> _TASK PROMPT_
Below are some records. Set down exactly the line holding "Image resolution: width=682" and every later line through the end, omitting the pictures.
=== DATA EXTRACT ===
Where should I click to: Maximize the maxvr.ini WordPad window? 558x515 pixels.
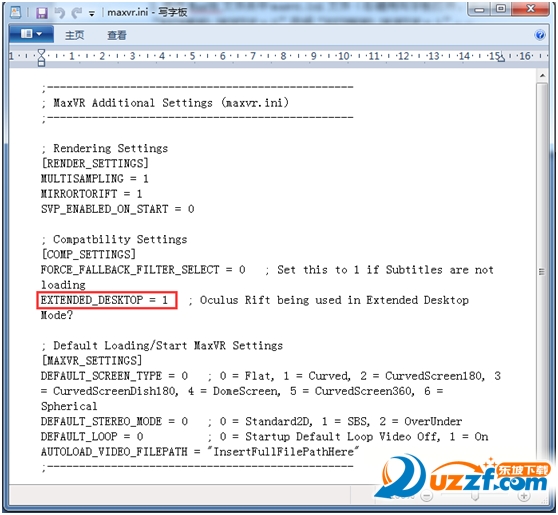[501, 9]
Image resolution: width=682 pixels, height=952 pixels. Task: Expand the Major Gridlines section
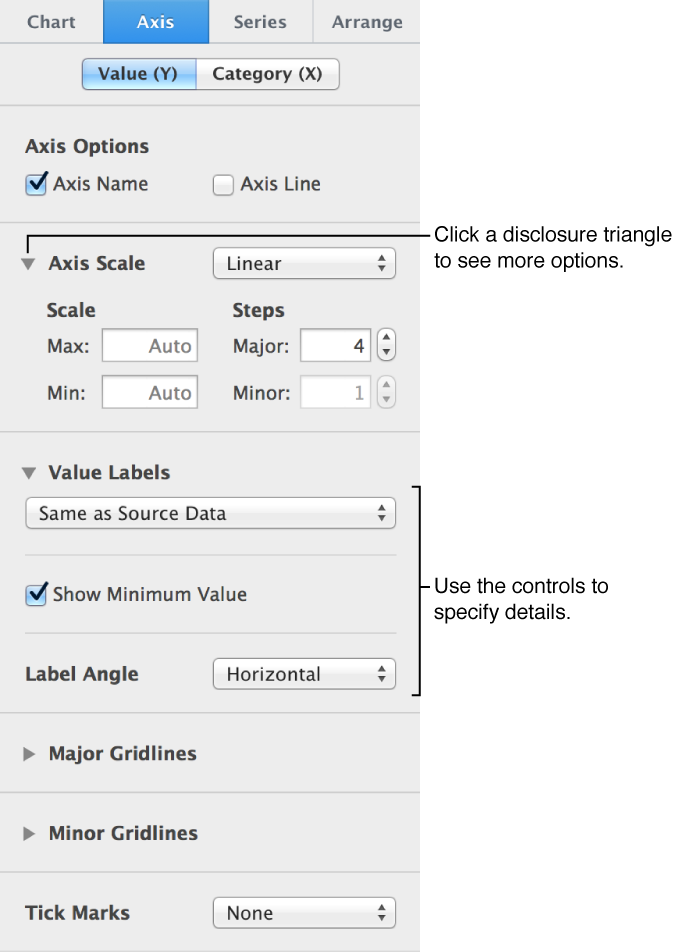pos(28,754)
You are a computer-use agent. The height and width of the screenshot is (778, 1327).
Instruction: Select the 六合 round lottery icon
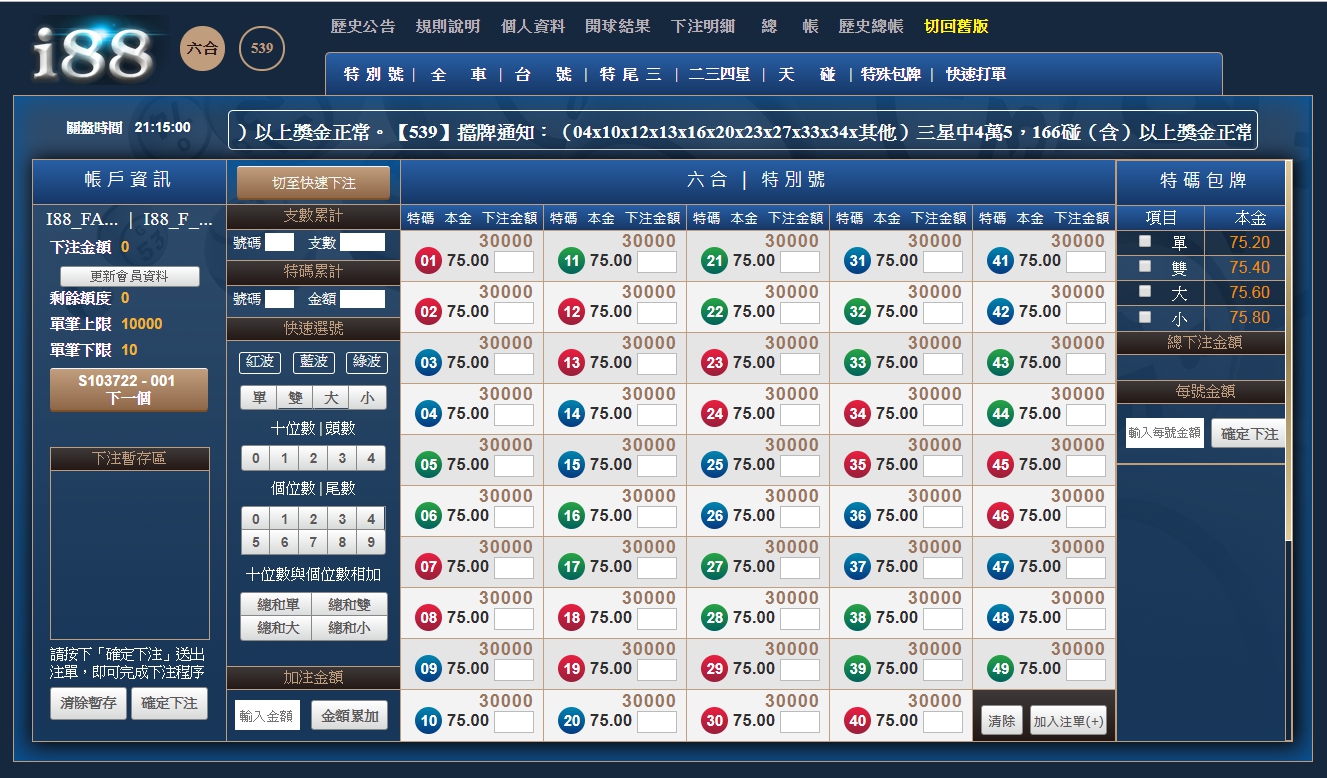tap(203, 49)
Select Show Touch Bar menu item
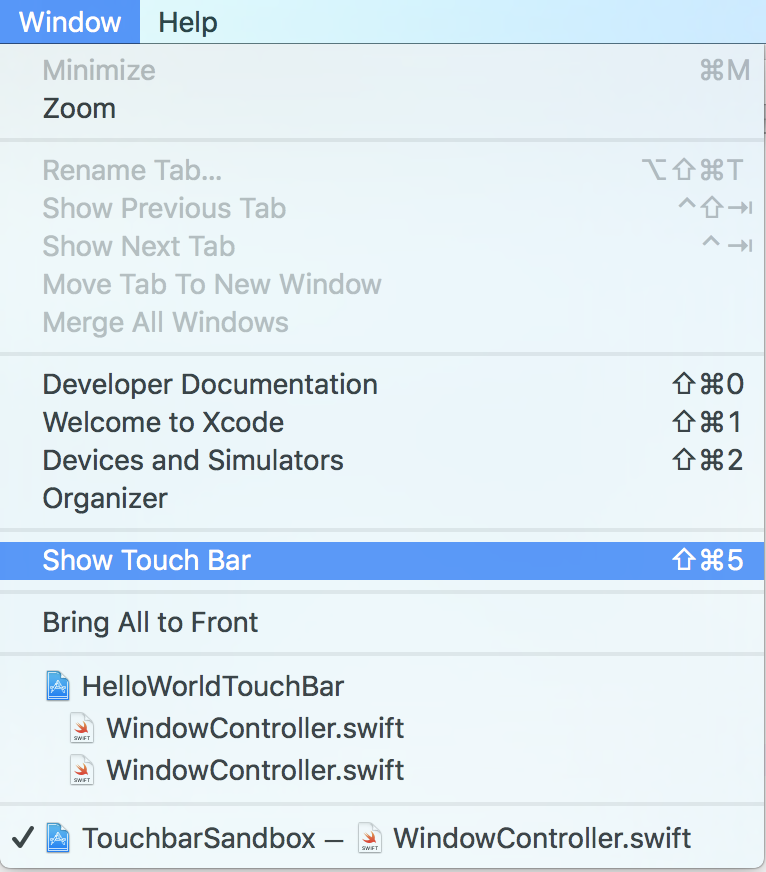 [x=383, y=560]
===
> _EXERCISE OUTPUT_
Image resolution: width=682 pixels, height=952 pixels. Task: Expand the Major Gridlines section
pos(28,754)
You are a computer-use agent. The height and width of the screenshot is (778, 1327).
Instruction: Select the 六合 round lottery icon
tap(203, 49)
Select Show Touch Bar menu item
 [x=383, y=560]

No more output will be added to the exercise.